So five years later, it was ironic to find myself in a position of authority in which I was now dealing with many of the writers who’d previously been calling for my head. Literary cage matches and character assassinations, however, were only just part of what attracted the Corpse’s audience. Its experimental permutations, dialogue on international politics, cutting-edge indecency, and in-your-face eroto-intellectualism also sirened readers to its jagged voyeuristic shores. Since 1983, the journal had been an eccentric and eclectic forum, showcasing the most obtuse and innovative commentary in the land. Among literary journals, it occupied a sort of irreverent yet respected space somewhere between Ed Sanders’ Fuck You: A Magazine of the Arts and… well, Ed Dorn’s Rolling Stock.
But the Corpse was also big on showcasing translations and pomo artwork. Its writers ranged from celebrated icons like Lawrence Ferlinghetti and Tom Robbins to unknown poets out of Iceland.
But in 1997, the Corpse started going through a transformation. That’s the year I met Andrei and Laura Codrescu (formerly Executive Editor Laura Rosenthal, a major force behind the Corpse’s momentum during the 1990s). I was in grad school at the Cajun university across the swamp from Baton Rouge, where I found out I could enroll for credit at LSU, so got into Andrei’s poetry workshop——which meant going to the bar.

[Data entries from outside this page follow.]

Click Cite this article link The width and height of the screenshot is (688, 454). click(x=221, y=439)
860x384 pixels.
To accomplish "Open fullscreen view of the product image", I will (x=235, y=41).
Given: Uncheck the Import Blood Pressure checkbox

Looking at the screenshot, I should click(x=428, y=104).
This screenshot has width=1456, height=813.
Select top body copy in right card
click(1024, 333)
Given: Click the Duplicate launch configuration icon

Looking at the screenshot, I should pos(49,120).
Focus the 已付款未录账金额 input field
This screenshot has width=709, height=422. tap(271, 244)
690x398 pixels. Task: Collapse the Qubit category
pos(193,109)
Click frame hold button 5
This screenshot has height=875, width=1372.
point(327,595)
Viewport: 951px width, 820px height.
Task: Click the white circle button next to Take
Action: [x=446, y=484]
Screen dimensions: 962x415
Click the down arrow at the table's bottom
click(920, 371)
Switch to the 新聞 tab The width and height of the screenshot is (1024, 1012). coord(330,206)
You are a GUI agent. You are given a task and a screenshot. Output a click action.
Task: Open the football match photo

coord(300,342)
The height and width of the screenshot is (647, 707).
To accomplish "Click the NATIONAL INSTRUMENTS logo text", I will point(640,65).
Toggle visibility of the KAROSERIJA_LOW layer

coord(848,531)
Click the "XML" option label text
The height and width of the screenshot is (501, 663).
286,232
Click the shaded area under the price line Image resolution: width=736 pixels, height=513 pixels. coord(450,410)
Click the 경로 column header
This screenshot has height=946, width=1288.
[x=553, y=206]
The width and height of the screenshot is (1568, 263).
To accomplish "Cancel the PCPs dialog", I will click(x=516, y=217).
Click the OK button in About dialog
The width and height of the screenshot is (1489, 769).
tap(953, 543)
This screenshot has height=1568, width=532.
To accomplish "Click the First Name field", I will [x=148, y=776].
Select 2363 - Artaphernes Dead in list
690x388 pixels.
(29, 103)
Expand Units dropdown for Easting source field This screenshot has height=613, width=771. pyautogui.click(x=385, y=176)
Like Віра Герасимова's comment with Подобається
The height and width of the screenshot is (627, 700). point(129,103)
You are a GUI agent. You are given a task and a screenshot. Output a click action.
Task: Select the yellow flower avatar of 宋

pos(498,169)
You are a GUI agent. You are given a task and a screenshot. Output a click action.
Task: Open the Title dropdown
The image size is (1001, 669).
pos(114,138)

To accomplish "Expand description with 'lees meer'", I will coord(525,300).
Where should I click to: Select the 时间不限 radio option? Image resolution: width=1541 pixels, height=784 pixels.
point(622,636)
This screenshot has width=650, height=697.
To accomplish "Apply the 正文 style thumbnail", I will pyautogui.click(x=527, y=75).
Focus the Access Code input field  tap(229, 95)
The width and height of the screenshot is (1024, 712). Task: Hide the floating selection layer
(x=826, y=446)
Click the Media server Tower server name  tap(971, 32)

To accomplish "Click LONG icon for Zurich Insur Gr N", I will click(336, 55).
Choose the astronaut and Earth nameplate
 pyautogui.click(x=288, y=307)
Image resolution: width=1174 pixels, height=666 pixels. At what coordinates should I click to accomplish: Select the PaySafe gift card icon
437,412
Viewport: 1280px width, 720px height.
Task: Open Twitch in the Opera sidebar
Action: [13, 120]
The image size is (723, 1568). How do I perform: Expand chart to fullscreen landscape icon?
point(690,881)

That’s where Andrei told me he was trying to get the University to fund his journal, but they were giving him guff. Whereas The Exquisite Corpse already had over 10,000 subscribers and a world-class reputation, the Administration was partial to The Southern Review (a pompous regional journal also published out of LSU, with only 2000 subscribers at the time), which published eupeptic works by good ol boy academics, and was presided over by the Confederate Sentimentalist Dave Smith, Andrei’s arch-enemy. In the English Department, it was common knowledge that Andrei was the libertine professor and Dave Smith was the opposite. Hence, they refused to work on committees together and the fatcats refused to support the Corpse. So Andrei said fuck it.
This was at a time when the world was transitioning from DOS to Dot.com, and Andrei saw the opportunity to hop on the cyber thing. So he got himself a webmistress (Andrea Garland) and a couple computer nerds (Mark Yakich and Rex Rose) and got online.
Admittedly, issue #1 wasn’t much: some poems by Bill Berkson and Dave Brinks, some illustrations by Gerald Burns, a Nietzschean thing by Max Cafard, some prose by me, and a few more things——but hey, it was a start. And its form, of course, was larval and emerging.
Meanwhile, I was inducted into the cadaverous clan as a proofreader for the anthologies (Thus Spake the Corpse, vols. 1 & 2) coming out by Black Sparrow. That’s how I went from punk muckraker to editing Hunter S. Thompson, Clayton Eshleman, Michael McClure, Mike Topp (always a Corpse fave), Ronnie Burk (R.I.P. you brilliant bastard), Hayden Carruth, Tom Clark, Alice Notley, Wanda Coleman, Ishmael Reed, Pete Seeger, Jan Kerouac, Barry Gifford, Maxine Chernoff, Willie Smith (whose graphic story “Spider Fuck” triggered a puking spree at Naropa), Anne Waldman, a Barnstone or two, Anselm Hollo, and hundreds of others.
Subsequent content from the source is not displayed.